MIAMI, Nov. 17 (UPI) — Kim Ng’s resume is as impressive as it gets, but the Miami Marlins’ newest executive said she looked outside of Major League Baseball front offices to gain the persistence needed to become the first general manager in MLB history.

“It’s a tribute to the idea that you just have keep plowing through,” said Ng, who was passed over for at least a half dozen general manager jobs during her 30-year MLB career. She gave her perspectives at a news conference Monday.


“That’s what this is. It’s like what we tell the players, ‘You can mope and sulk for a few days, but that’s it. You have to come back,'” said Ng, who turns 52 on Tuesday.

“Yes I’ve been defeated and deflated numerous times, but you always still keep hoping.”

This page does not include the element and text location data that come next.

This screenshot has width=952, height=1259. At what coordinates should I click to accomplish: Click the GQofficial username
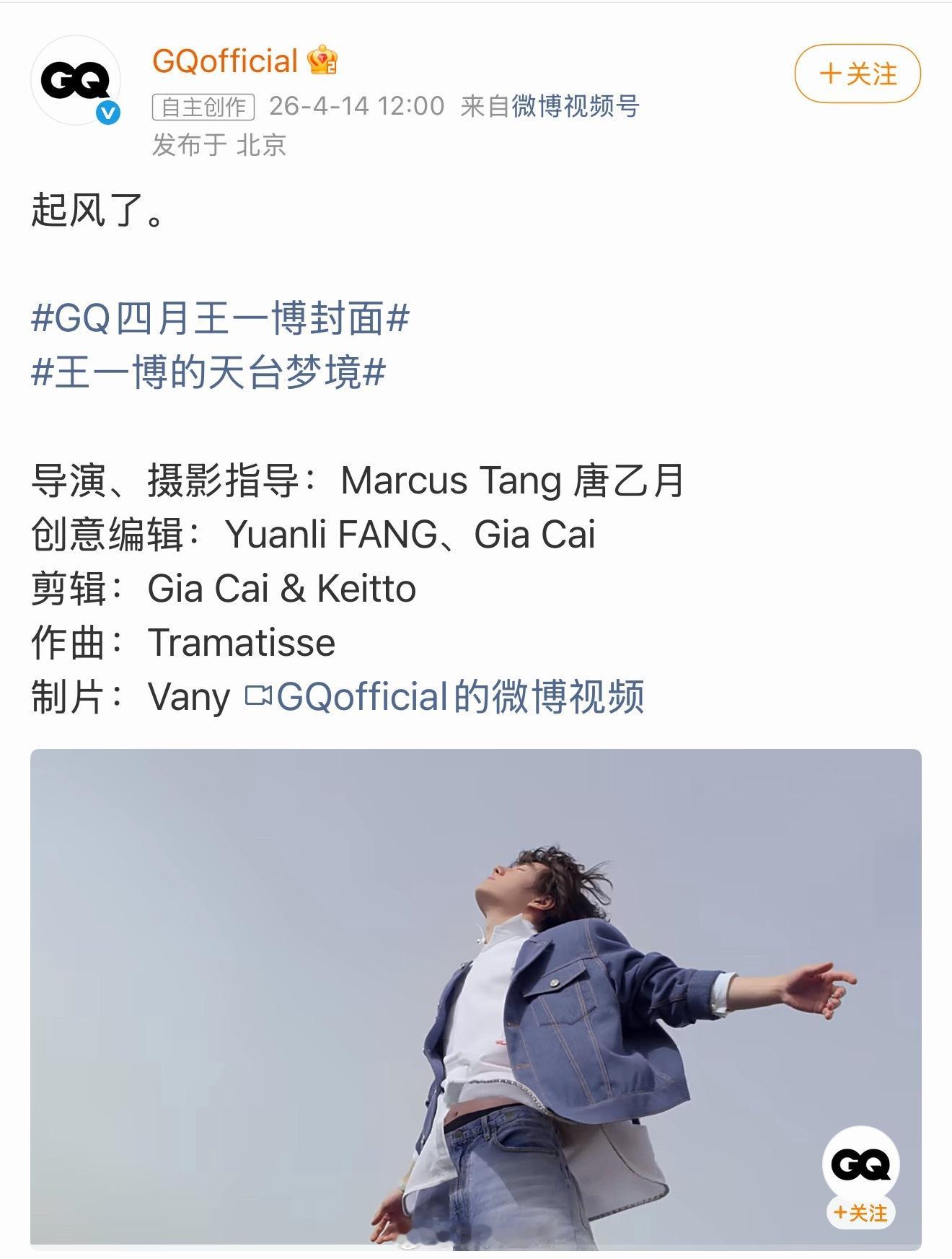pos(224,63)
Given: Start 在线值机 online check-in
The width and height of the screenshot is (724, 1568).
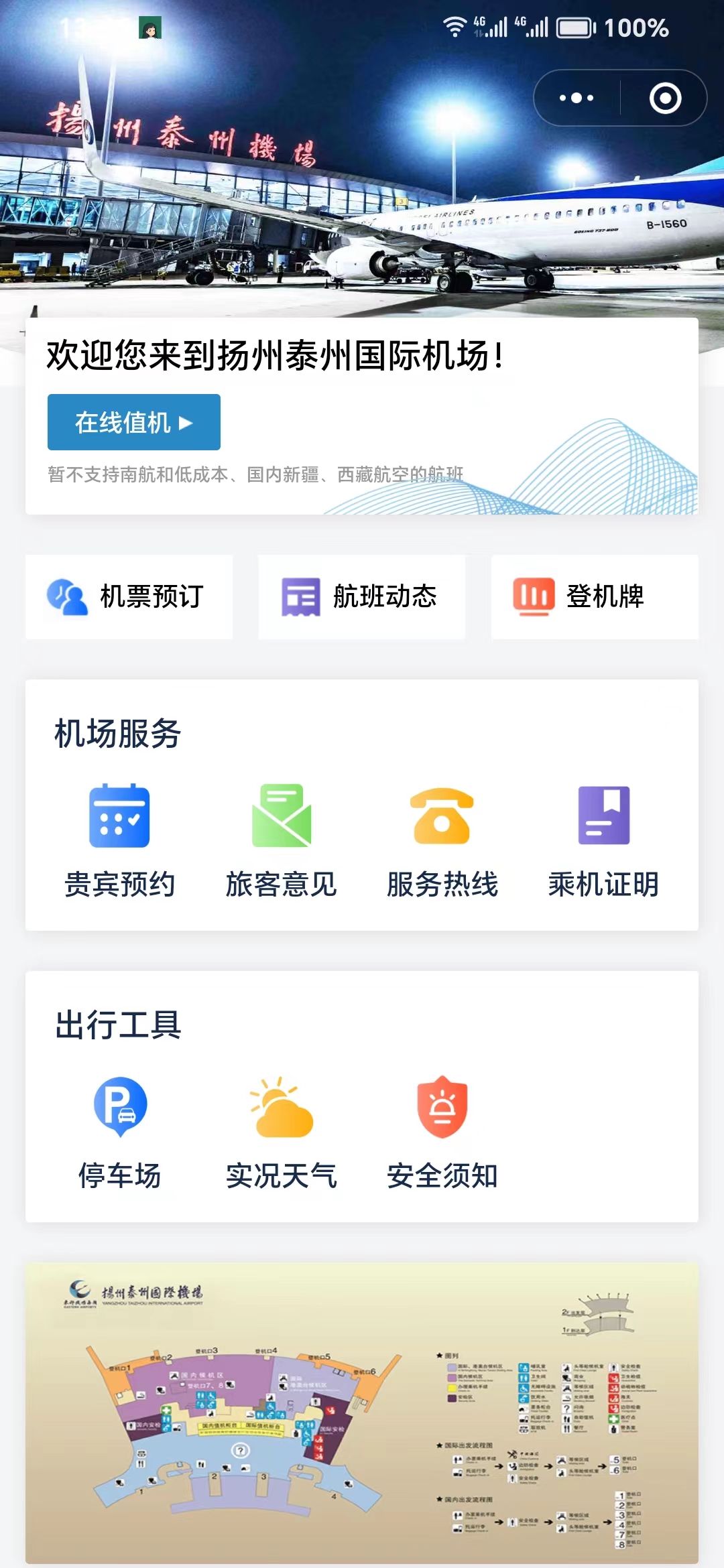Looking at the screenshot, I should point(133,422).
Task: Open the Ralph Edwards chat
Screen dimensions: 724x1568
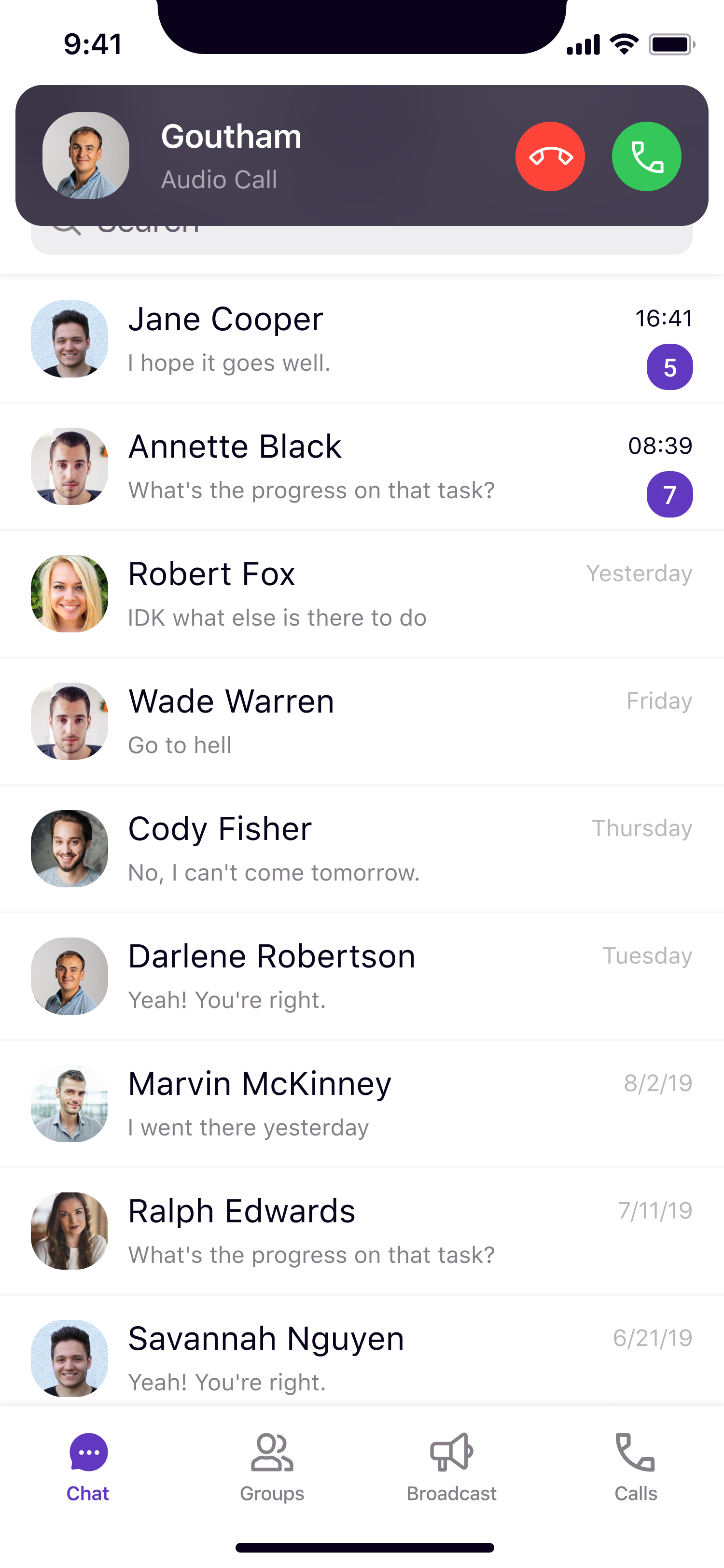Action: pyautogui.click(x=362, y=1231)
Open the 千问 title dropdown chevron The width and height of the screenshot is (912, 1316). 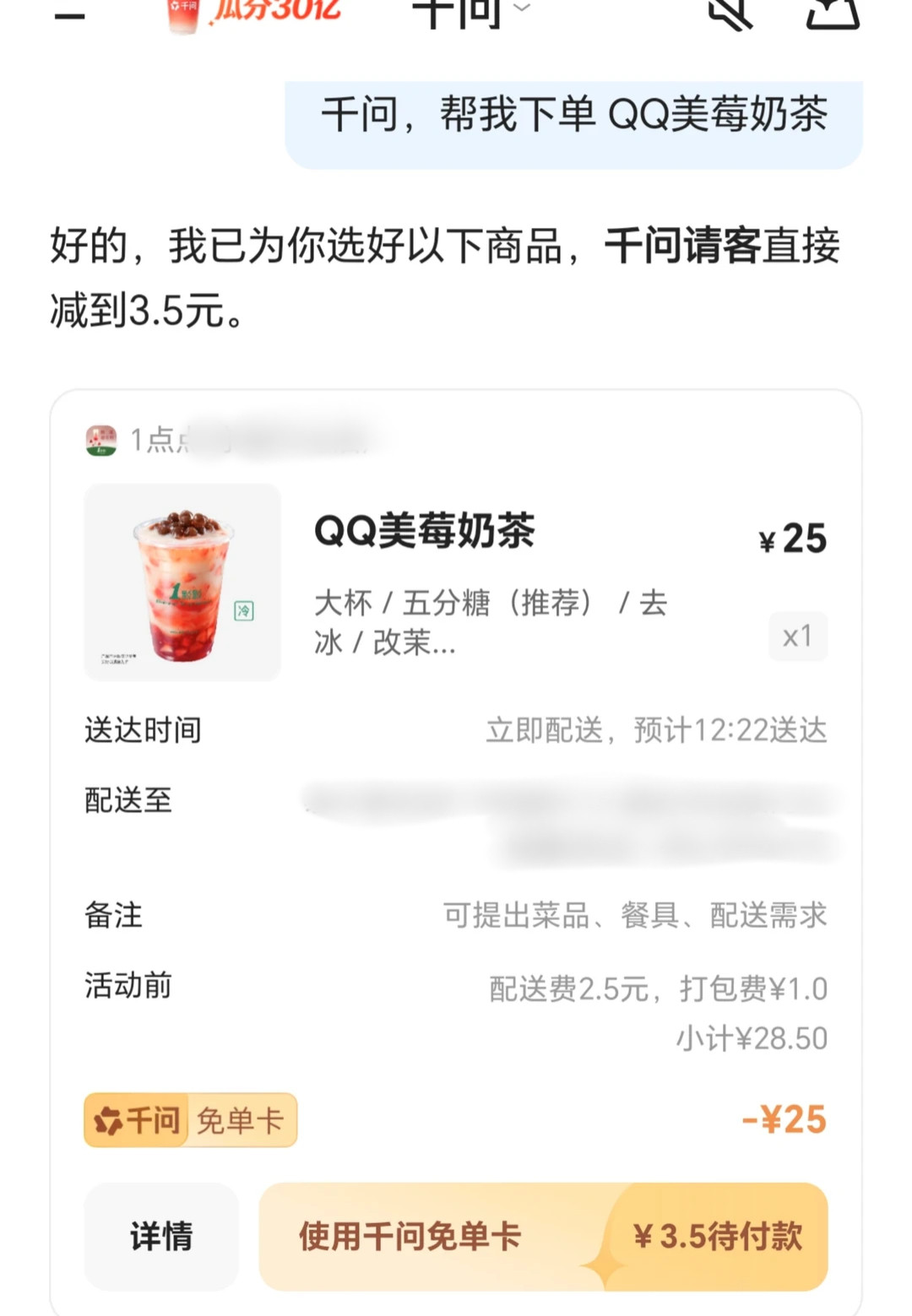(521, 11)
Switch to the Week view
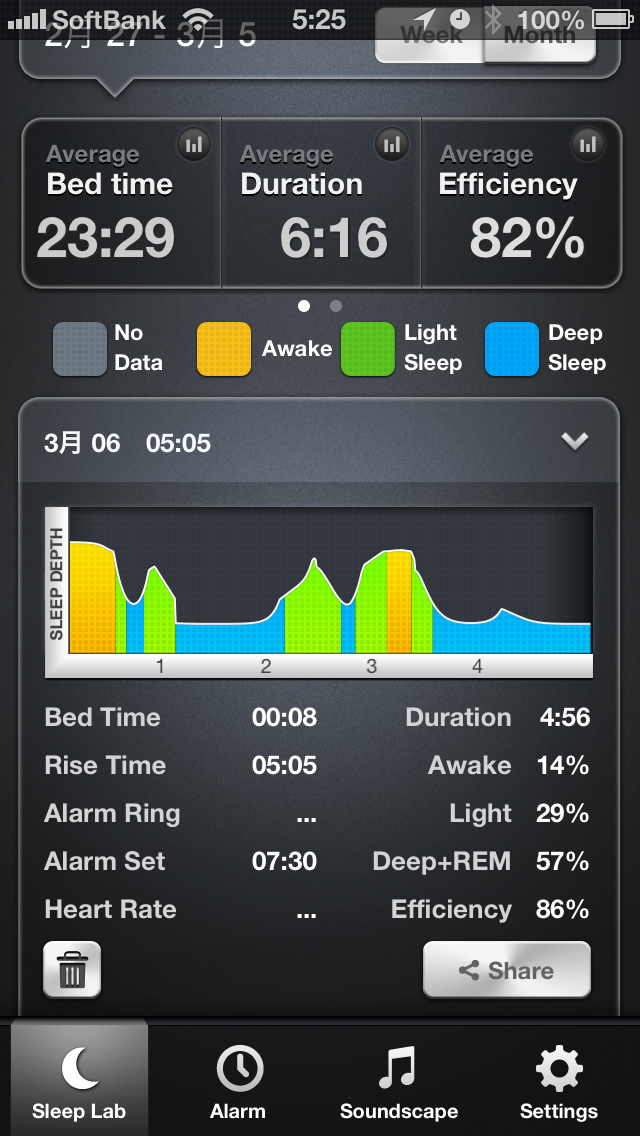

Ng — pronounced “Ang” — began her MLB career in the early 1990s as an intern with the Chicago White Sox. She moved up to various front office roles with the White Sox, New York Yankees and Los Angeles Dodgers. She helped to construct three World Series teams before she moved on to serve as senior vice president of baseball operations for MLB.

The Indianapolis native grew up in Queens, N.Y., and idolized Billie Jean King and fellow tennis icon Martina Navratilova through her youth. She also played stickball in the streets as a child, using manhole covers and cars for bases, and then went became a successful college softball player at the University of Chicago.


“Billie Jean King fought for equality throughout her career and is still fighting today,” Ng said. “Navratilova really changed the women’s game and how it was played. She changed the idea of what it looked like to be a female athlete.”

Ng didn’t see women hired as MLB general managers when she took aim at the role, so she used inspiration she could saw in other sports leagues. She says it’s now her role to be the one little girls can look up to for an attainable goal after breaking the gender barrier for MLB front offices.

“There is an adage that you can’t be it if you can’t see it. I guess I would suggest to them now, now you can see it,” Ng said.

Inspirations from other leagues, Jeter

Ng has seen the increase in women hired for more significant roles in other men’s sports leagues.

In February, San Francisco 49ers offensive assistant Katie Sowers became the first woman to coach in a Super Bowl. In October, Jeanie Buss of the Los Angeles Lakers became the first woman controlling owner to win an NBA championship.

There are now dozens of women who are assistant coaches in the NBA, NFL and MLB and many who serve as officials.


“Any of the women that are out on the court, on the field or in the locker room as coaches, those are the women who are really in the trenches and have gained so much respect from the players,” Ng said.

“The ones down there every single day, my admiration for them is immense. From the football coaches, the basketball coaches they have been tremendous.”

Marlins co-owner Derek Jeter also gave Ng inspiration from the field from when she watched the former Yankees captain play during her tenure with the franchise.

Ng sat alongside Jeter and fellow Marlins owner Bruce Sherman on Monday at Marlins Park for her first news conference. Her position once granted her authority over the former Yankees star, but now the roles are reversed with Jeter as Ng’s boss.

“It’s an exciting and special [time] for us,” Jeter said Monday. “When I first reached out to Kim, through our first couple of conversations, it became evident that this was a perfect fit.”

Jeter and Ng have maintained a relationship since their careers diverted from New York and they reunited in Miami. Ng said she was always inspired by Jeter’s fearless playing style and sees him using that same mentality in the Marlins front office.

“I’ve reflected on what it took to get here,” Ng said. “Something that shouldn’t go unnoticed is fearlessness. Derek embodies that word.

“I was privileged and fortunate enough to watch Derek every day for four years. That was his approach to the game. He left it all out there every single day. Now with this [hire] we see it off the field.”